**Item position entries**

* * * * *

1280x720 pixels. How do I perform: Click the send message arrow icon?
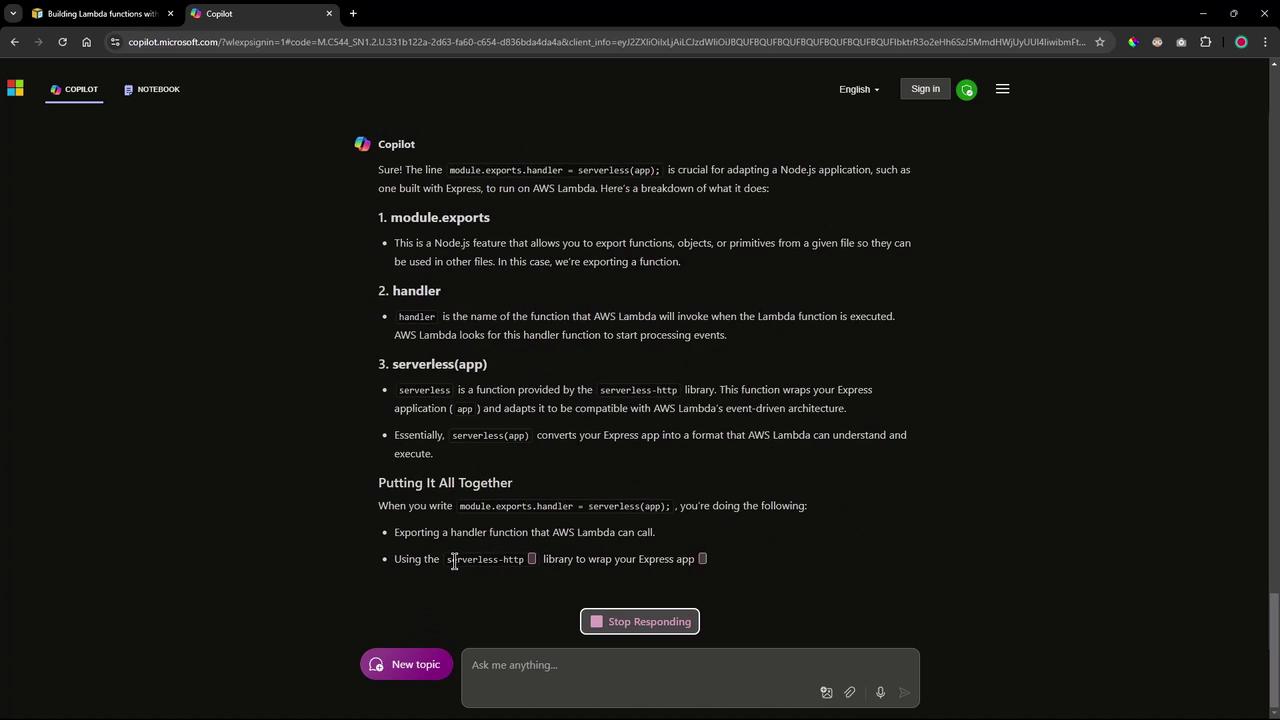pos(905,692)
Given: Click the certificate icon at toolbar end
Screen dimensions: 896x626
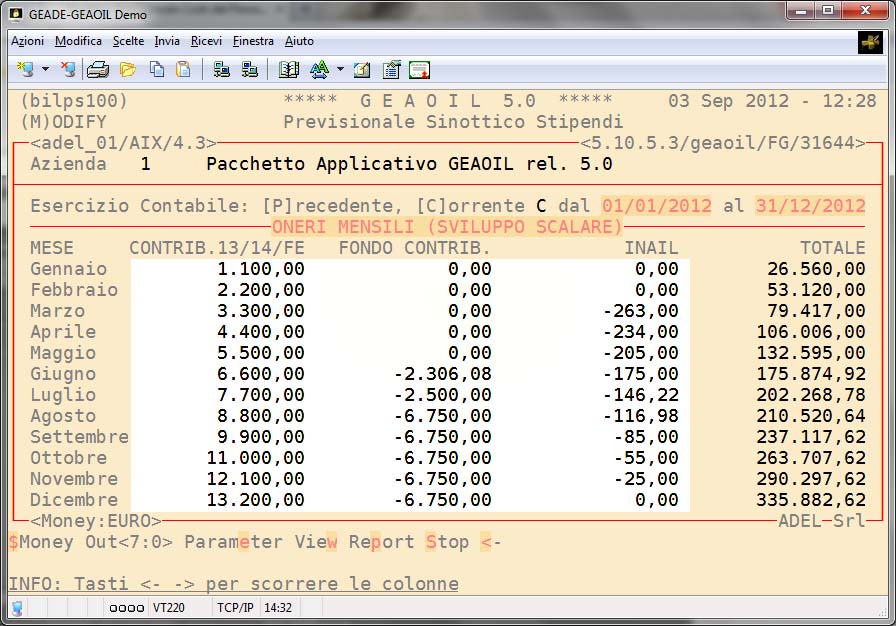Looking at the screenshot, I should [x=419, y=70].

* * * * *

**GOAL**
Reproduce the material above word for word, omitting the pictures.

**EXPECTED OUTPUT**
1280x720 pixels. How do I perform: Click the send message arrow icon?
pos(905,692)
Given: Click the certificate icon at toolbar end
Screen dimensions: 896x626
Looking at the screenshot, I should [x=419, y=70].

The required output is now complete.